Over the past few years, it's become increasingly apparent that Murray has been reluctant to even contemplate retirement.

A serious injury in 2019, which resulted in a metal hip, would have been a sign for most people that it was time to call it a day. But not Murray.

The former Wimbledon champion has battled ridiculously hard to return from that potentially career-ending injury and, until recently, refused to countenance any talk of retirement.

Last month, he finally caved to the incessant questioning about when his career will end, revealing he was “unlikely to play past this summer” but that information was only given after he admitted he was sick of being constantly asked when he was going to call it quits.

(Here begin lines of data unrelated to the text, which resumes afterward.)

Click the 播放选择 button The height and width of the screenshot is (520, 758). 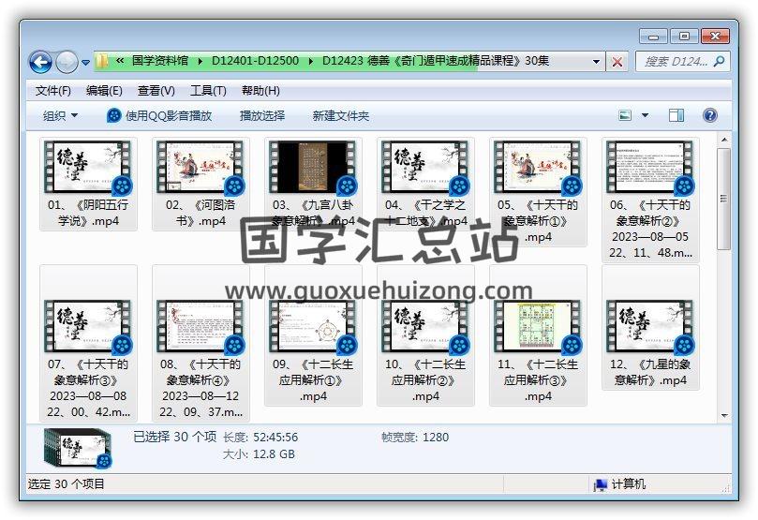click(261, 115)
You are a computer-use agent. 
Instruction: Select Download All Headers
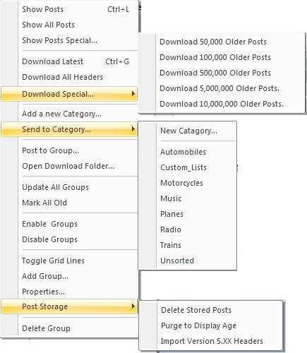click(69, 77)
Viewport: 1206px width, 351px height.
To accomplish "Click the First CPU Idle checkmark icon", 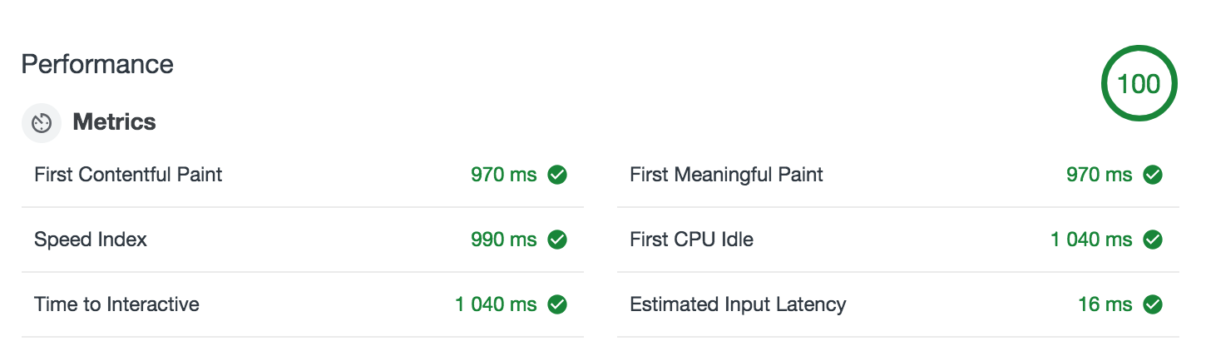I will pos(1153,240).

It’s clear, then, that retirement is not a prospect Murray particularly relishes.

Few athletes do.

Overnight, retirement means the loss of routine, loss of structure and, in so many cases, the loss of purpose in one’s life.

Add to that, in Murray’s case, he’ll immediately lose the adrenaline rush that comes with stepping out into an arena to do battle, metaphorically, with another man with tens of thousands of people watching on.

Nothing replaces that feeling, ever.

But despite the certain losses that come with retirement, if it happens on an athlete's own terms, it’s just about bearable.

Roger Federer, not surprisingly, has led the way in terms of farewells.

The 20-time grand slam champion’s results had been flailing for several years before he finally hung up his racquet for good but his final swansong was as close to a fairytale as any athlete can get.

In the Laver Cup, an exhibition team event between Europe and the rest of the world that Federer himself had founded, the Swiss former world number one played doubles alongside his greatest of rivals, Rafa Nadal, before a video montage jammed packed full of people extolling his greatness was played to the crowd while Federer and Nadal held hands and watched on in tears.

Even the greatest script-writer couldn’t have penned a more perfect send-off.

But for every heartwarming tale of retirement like Federer’s, there’s dozens, nay hundreds, that are on the other end of the spectrum.

Murray, while a distinctly different personality type from Federer, was surely aiming for something closer to the Swiss’ valediction than the hundreds of others who limp away from their sport after being struck down by injury.

The real challenge of retiring due to injury is the almost complete absence of closure.

Retirement from elite sport is tricky at the best of times.

There’s few other careers which end with, as in most cases, the individual well under the age of 40 staring at the gaping abyss now in their lives.

And it’s an abyss that’s unlikely to ever be fully filled by anything else in the remainder of their life.

It’s still a loss walking away from your career, but it’s eminently more bearable doing it on your own terms.

What’s so much more difficult to cope with is having your career snatched away.

This is what Murray’s now facing.

Ironically, this month has seen him produce some of his best post-metal hip form; after his impressive first round win over former world number six Matteo Berrettini in Miami, Murray wrote “life in the old dog yet” on the camera lens in a clear dig at those who say he should call time on his career.

He then, to prove his point, beat world number 30, Tomas Etcheverry, before suffering his ankle injury in the next round.

It’s these glimpses of form that would make it just so cruel if he is not able to return to the court in anger ever again.

Every good performance convinces Murray that he still has it in him to challenge the world’s best.

If he’s forced to retire with that fire still burning within him, it will make the process of retirement so much harder than it would otherwise be.

This doesn’t mean Murray won’t be able to deal with the ramifications of retirement - there’s few people with four young kids as he has who would find it hard to fill their days – but coming to terms with the loss of his career, especially if it comes prematurely, will likely be challenging.

Murray’s proven that he’s someone who can overcome seemingly insurmountable odds – but being forced to retire due to injury might just be the toughest challenge he’s faced to date.